» **WHAT THIS TASK INVOLVES**
Quote the items word for word, from the line that contains "You are a computer-use" through the line that contains "click(1122, 105)", both included, and leave out the pictures.

» **INPUT RECORDS**
____

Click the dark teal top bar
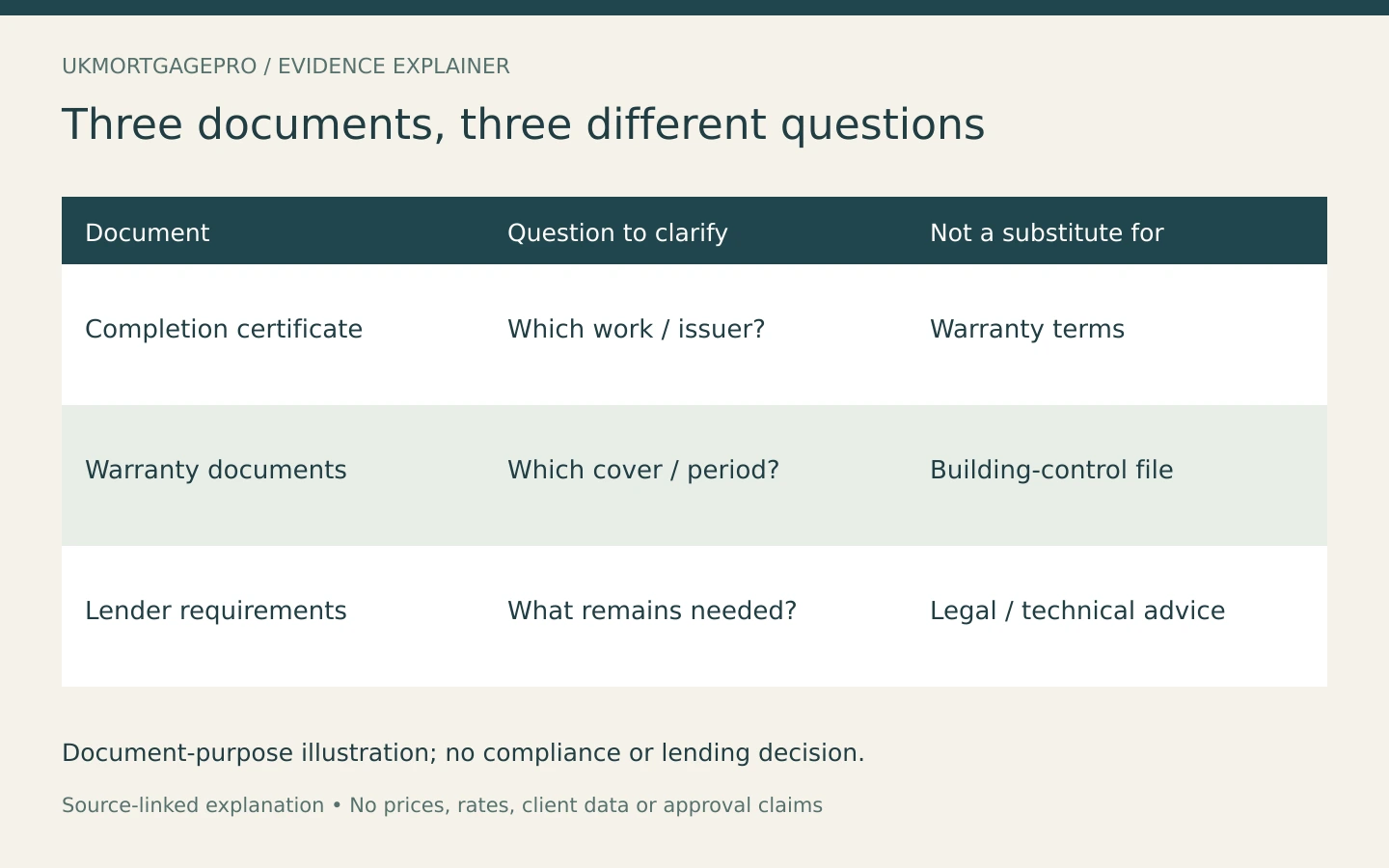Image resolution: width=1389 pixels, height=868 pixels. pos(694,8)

____

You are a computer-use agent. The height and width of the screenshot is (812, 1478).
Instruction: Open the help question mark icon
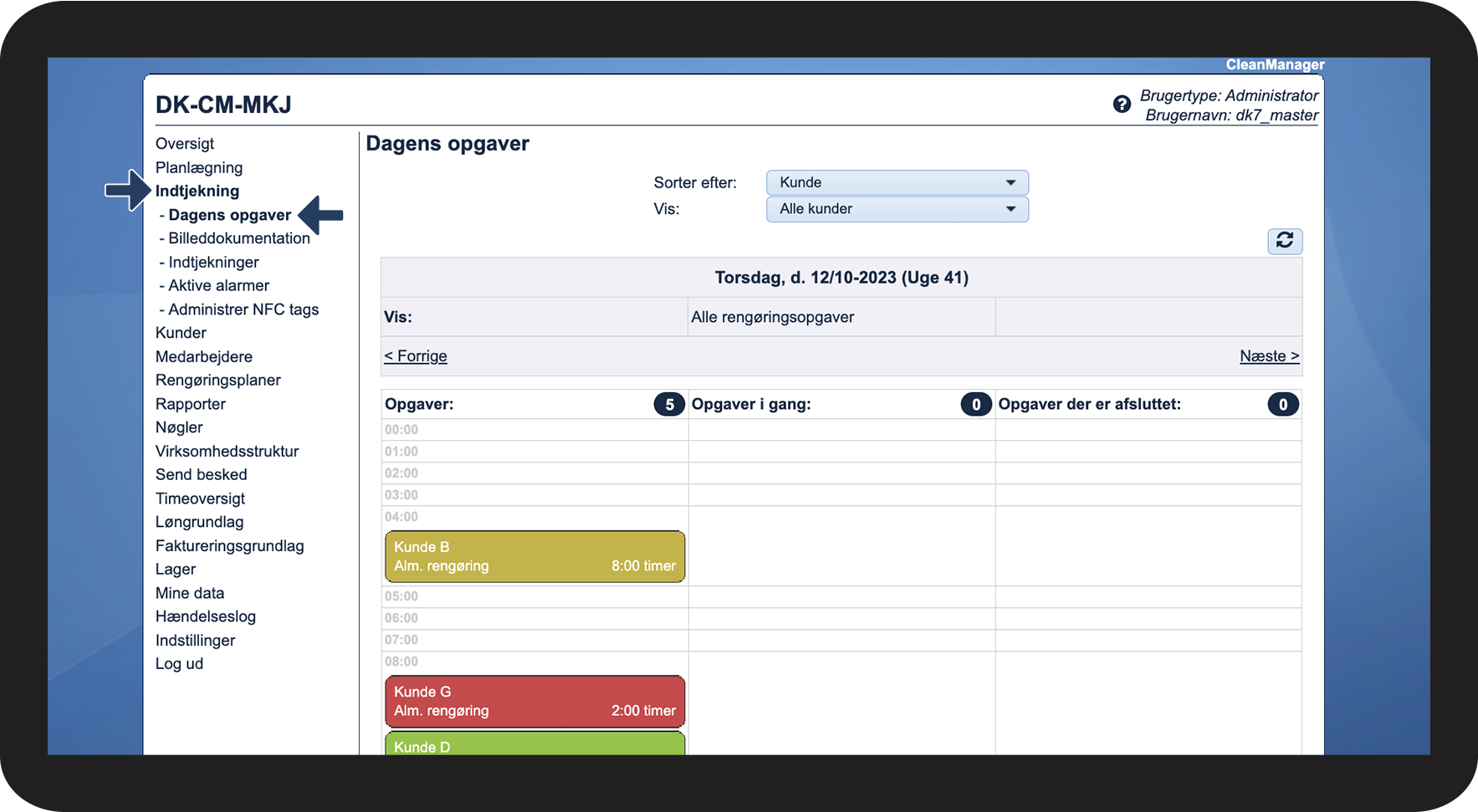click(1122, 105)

____

» **WORKED SOLUTION**
You are a computer-use agent. The height and width of the screenshot is (812, 1478).
Instruction: Open the help question mark icon
click(1122, 105)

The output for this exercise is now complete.